5. Conclusões
Ao longo dos anos, a regulamentação da adoção no direito luso-brasileiro sofreu intensas modificações. Atualmente, em Portugal, o instituto segue regramento disposto no Código Civil lusitano. No Brasil, o Código Civil brasileiro limitou-se a regular a adoção de maiores de 18 (dezoito) anos – hipótese não contemplada no direito português – enquanto que a adoção de menores ficou a cargo do Estatuto da Criança e do Adolescente, há alguns anos alterado pela Lei n.° 12.010/09, denominada Lei Nacional de Adoção.
A evolução legislativa em ambos os países, de fato, introduziu diversas mudanças no campo da adoção, contudo, alguns progressos deixaram de ser feitos, a despeito da importância da afetividade e do interesse maior da criança já reconhecida pelas respectivas Constituições e ratificada pelos Tribunais pátrios.
No Brasil, a nova Lei deu preferência desproporcional à manutenção de crianças em situação de risco no seio da família natural, frente à sua colocação em entidade familiar substituta, mantendo a adoção como medida excepcional. É dizer, a Lei de Adoção, que se propõe a facilitar o procedimento de adoção, em lugar de ampliá-la, acabou por relegá-la a segundo plano.
Em verdade, o legislador brasileiro desperdiçou excelente oportunidade de (melhor) regulamentar matérias atualíssimas e de grande importância como a possibilidade de realização da adoção direta em situações de guarda fática com vínculo socioafetivo já consolidado, e a questão da homoparentalidade. Embora a legislação vigente não proíba expressamente tais práticas, tampouco as autoriza, com efeito, a Lei é insatisfatória quanto a questões polêmicas e bastante relevantes.

> TAREFAS
a: Por favor, reproduza literalmente o trecho do texto sobre adoção que vai de "No Brasil, a" até "e bastante relevantes.".
b: No texto sobre adoção, qual lei recebe o nome de Lei Nacional de Adoção?

> LINHAS DE DADOS
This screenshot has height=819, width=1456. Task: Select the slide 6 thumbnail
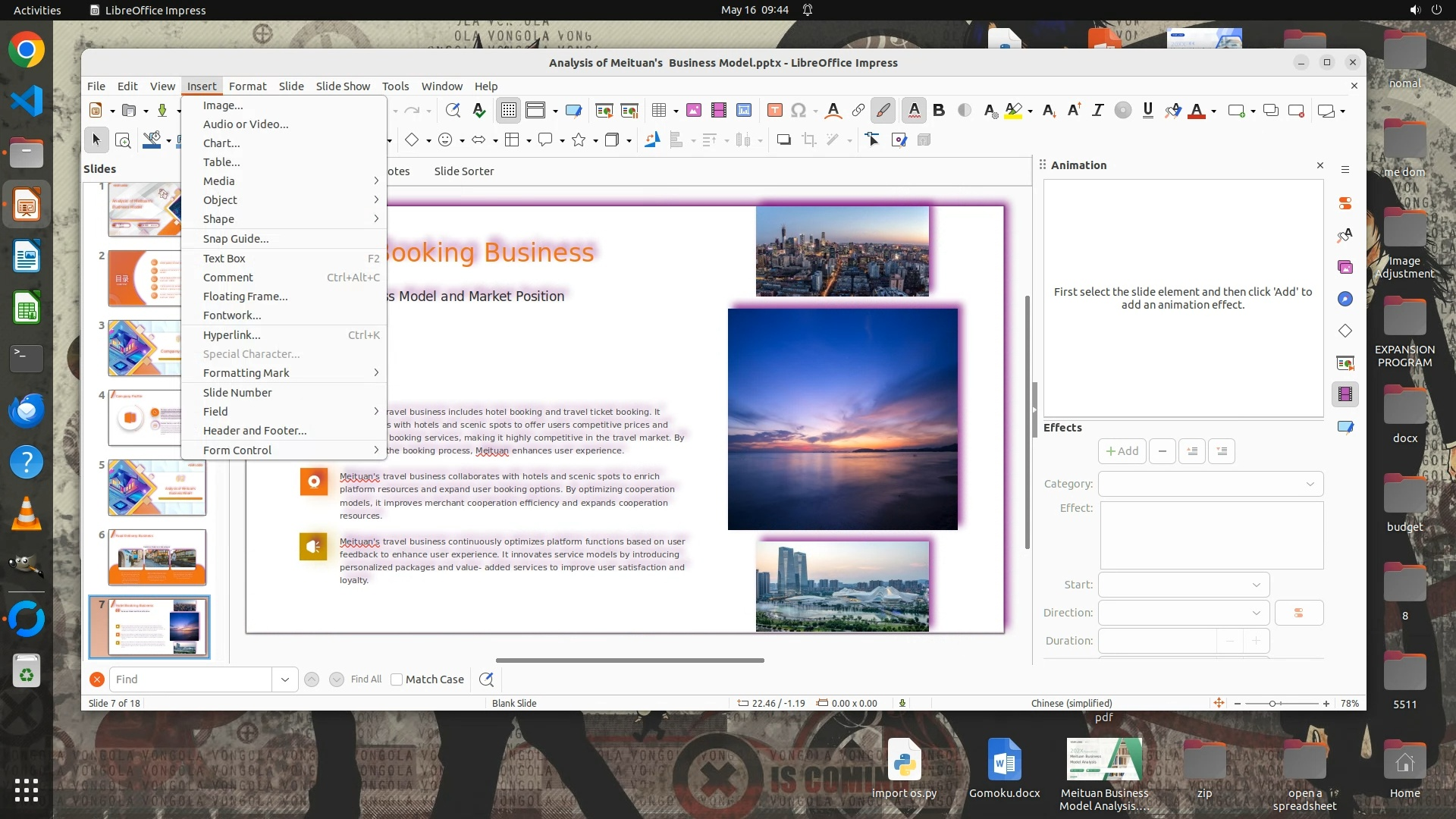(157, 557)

---

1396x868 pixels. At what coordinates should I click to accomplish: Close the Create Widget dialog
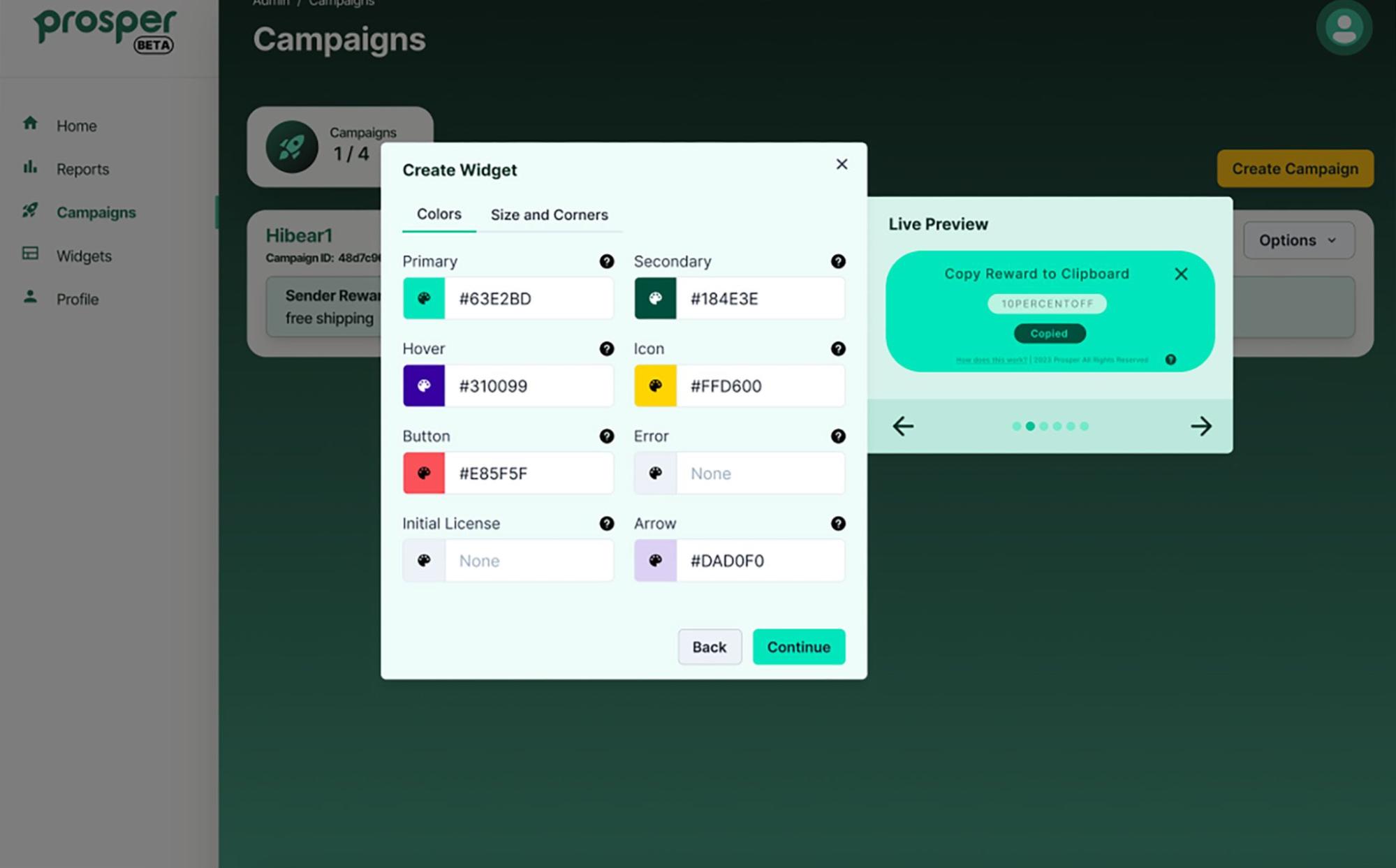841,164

> RESPOSTAS
a:
No Brasil, a nova Lei deu preferência desproporcional à manutenção de crianças em situação de risco no seio da família natural, frente à sua colocação em entidade familiar substituta, mantendo a adoção como medida excepcional. É dizer, a Lei de Adoção, que se propõe a facilitar o procedimento de adoção, em lugar de ampliá-la, acabou por relegá-la a segundo plano.
Em verdade, o legislador brasileiro desperdiçou excelente oportunidade de (melhor) regulamentar matérias atualíssimas e de grande importância como a possibilidade de realização da adoção direta em situações de guarda fática com vínculo socioafetivo já consolidado, e a questão da homoparentalidade. Embora a legislação vigente não proíba expressamente tais práticas, tampouco as autoriza, com efeito, a Lei é insatisfatória quanto a questões polêmicas e bastante relevantes.

b: A Lei n.° 12.010/09.